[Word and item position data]
──────────
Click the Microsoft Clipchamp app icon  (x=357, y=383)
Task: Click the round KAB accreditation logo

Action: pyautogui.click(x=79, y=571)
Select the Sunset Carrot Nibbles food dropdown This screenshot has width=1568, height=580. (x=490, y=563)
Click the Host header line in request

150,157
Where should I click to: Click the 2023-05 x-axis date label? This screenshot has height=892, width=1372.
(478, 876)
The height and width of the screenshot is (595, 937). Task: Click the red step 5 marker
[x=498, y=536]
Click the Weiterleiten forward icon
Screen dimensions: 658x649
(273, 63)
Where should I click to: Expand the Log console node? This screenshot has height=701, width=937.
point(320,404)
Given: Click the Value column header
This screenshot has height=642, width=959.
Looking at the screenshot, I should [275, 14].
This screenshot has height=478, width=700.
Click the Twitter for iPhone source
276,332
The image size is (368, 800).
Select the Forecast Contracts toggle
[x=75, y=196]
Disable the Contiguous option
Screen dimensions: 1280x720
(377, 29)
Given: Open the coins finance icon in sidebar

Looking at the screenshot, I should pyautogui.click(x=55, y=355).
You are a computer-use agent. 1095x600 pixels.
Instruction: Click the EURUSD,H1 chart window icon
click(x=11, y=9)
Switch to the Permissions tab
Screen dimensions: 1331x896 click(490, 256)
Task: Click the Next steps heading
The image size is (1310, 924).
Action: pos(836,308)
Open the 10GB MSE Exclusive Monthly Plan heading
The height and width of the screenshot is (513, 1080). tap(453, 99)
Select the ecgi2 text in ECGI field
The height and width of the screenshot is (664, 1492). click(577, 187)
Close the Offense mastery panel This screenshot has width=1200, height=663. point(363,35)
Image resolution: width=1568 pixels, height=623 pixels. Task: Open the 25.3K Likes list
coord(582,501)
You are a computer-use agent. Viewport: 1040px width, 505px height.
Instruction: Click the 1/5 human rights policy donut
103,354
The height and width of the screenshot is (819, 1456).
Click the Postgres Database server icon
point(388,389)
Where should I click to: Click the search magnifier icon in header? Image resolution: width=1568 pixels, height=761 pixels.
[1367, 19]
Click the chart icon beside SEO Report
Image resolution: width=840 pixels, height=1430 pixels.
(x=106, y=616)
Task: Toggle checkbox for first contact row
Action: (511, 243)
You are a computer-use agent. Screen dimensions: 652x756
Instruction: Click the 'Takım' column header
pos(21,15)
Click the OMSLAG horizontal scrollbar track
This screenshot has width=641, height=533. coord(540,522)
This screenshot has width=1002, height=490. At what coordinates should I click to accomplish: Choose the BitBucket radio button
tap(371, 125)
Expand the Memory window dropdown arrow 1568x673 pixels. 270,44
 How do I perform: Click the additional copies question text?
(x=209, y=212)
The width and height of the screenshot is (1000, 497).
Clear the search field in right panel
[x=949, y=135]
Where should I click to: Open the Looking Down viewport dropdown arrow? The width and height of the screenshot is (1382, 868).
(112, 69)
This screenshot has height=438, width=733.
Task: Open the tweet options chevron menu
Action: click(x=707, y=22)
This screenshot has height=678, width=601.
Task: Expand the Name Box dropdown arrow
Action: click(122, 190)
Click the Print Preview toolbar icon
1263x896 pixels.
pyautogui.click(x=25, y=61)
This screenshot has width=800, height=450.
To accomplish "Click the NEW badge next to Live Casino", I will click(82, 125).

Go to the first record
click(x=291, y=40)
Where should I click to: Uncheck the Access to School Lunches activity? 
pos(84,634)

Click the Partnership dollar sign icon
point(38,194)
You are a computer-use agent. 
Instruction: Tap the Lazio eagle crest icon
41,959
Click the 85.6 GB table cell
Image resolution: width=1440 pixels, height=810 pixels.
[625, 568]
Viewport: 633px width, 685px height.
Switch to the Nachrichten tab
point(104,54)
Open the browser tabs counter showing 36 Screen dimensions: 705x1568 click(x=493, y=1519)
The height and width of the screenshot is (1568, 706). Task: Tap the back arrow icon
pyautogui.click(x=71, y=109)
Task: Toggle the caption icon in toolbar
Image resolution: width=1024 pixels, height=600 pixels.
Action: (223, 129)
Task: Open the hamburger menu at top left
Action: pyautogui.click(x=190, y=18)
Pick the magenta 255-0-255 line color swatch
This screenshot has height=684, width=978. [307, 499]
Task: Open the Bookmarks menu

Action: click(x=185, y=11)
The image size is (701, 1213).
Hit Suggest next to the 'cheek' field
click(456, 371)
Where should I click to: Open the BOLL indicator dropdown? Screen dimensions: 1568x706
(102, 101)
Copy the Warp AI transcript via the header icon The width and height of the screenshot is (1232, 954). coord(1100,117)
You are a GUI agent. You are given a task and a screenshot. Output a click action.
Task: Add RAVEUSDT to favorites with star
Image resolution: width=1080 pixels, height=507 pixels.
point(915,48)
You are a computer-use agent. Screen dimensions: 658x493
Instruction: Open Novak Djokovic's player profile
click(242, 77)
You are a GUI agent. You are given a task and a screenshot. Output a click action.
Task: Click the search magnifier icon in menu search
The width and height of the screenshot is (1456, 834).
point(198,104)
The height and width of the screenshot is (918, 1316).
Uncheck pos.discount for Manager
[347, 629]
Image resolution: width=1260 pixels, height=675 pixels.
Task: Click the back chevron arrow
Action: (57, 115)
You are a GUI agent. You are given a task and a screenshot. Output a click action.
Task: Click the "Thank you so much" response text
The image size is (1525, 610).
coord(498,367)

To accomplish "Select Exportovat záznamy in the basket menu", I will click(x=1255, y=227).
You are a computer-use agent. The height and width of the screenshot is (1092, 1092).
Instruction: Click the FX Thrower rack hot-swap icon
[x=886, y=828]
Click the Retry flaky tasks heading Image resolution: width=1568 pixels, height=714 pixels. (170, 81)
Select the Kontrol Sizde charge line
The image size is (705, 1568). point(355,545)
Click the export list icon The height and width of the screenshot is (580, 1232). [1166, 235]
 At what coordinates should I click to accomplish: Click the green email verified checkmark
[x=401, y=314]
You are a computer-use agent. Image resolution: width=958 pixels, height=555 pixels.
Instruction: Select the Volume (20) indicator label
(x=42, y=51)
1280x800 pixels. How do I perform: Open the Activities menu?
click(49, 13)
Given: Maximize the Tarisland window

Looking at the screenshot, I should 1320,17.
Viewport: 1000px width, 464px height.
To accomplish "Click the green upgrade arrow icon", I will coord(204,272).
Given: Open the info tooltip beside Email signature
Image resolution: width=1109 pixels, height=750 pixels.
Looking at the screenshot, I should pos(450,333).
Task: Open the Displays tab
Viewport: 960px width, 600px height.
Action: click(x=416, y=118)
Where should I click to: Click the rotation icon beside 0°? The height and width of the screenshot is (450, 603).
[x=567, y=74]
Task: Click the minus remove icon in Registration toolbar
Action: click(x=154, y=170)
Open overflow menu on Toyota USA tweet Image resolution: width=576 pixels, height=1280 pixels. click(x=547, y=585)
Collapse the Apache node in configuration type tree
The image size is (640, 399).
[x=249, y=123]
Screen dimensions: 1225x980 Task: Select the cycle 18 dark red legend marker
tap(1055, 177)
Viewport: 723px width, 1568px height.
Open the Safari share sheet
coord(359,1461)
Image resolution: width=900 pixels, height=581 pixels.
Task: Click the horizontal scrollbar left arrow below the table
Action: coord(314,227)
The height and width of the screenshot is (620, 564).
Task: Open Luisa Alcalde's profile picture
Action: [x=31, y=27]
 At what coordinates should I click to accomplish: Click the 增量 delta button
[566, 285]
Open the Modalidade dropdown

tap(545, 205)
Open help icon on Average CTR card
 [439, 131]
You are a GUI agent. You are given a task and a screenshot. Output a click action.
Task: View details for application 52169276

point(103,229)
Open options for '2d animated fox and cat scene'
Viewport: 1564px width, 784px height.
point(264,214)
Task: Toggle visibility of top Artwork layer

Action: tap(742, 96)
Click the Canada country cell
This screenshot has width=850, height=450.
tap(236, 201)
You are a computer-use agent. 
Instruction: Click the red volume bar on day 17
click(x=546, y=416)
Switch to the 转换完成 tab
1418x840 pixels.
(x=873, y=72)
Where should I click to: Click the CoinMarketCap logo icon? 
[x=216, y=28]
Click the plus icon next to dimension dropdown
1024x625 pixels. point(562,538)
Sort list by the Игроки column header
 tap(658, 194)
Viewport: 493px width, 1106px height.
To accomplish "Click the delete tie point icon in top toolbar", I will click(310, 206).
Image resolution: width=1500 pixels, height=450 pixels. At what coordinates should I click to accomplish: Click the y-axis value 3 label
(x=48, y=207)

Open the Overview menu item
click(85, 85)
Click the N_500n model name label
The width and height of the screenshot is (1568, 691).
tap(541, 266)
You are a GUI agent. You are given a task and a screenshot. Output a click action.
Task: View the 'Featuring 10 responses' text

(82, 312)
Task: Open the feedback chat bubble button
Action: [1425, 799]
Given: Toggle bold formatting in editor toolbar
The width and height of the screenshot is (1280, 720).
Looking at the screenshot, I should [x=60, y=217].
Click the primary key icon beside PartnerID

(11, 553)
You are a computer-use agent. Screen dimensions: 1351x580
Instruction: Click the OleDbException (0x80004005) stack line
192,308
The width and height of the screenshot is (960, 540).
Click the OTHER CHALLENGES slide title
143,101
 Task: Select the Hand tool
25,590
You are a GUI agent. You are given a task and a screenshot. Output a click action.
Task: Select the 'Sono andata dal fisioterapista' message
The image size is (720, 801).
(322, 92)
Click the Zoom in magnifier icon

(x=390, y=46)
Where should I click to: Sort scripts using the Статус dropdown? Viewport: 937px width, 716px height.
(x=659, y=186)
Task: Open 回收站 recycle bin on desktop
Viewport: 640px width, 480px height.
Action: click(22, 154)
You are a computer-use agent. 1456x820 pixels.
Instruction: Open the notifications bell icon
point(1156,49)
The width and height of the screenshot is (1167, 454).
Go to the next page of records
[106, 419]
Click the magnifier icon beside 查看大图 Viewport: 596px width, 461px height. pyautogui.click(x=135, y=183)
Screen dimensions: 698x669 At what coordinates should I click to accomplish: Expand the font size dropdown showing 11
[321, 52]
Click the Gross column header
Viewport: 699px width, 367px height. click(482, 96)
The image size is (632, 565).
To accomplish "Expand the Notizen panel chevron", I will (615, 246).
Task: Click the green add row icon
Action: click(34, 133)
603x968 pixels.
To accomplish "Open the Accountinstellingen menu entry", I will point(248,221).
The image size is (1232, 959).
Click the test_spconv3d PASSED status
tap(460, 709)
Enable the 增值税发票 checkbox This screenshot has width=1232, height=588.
──────────
THE REQUEST » Reproduce the stretch of items from the line containing "Open overflow menu" through the line containing "tap(545, 205)", substituting "Chrome" for "Safari" and changing nothing else.

WRITTEN SOLUTION »
Open overflow menu on Toyota USA tweet Image resolution: width=576 pixels, height=1280 pixels. click(x=547, y=585)
Collapse the Apache node in configuration type tree
The image size is (640, 399).
[x=249, y=123]
Screen dimensions: 1225x980 Task: Select the cycle 18 dark red legend marker
tap(1055, 177)
Viewport: 723px width, 1568px height.
Open the Chrome share sheet
coord(359,1461)
Image resolution: width=900 pixels, height=581 pixels.
Task: Click the horizontal scrollbar left arrow below the table
Action: coord(314,227)
The height and width of the screenshot is (620, 564).
Task: Open Luisa Alcalde's profile picture
Action: [x=31, y=27]
 At what coordinates should I click to accomplish: Click the 增量 delta button
[566, 285]
Open the Modalidade dropdown

tap(545, 205)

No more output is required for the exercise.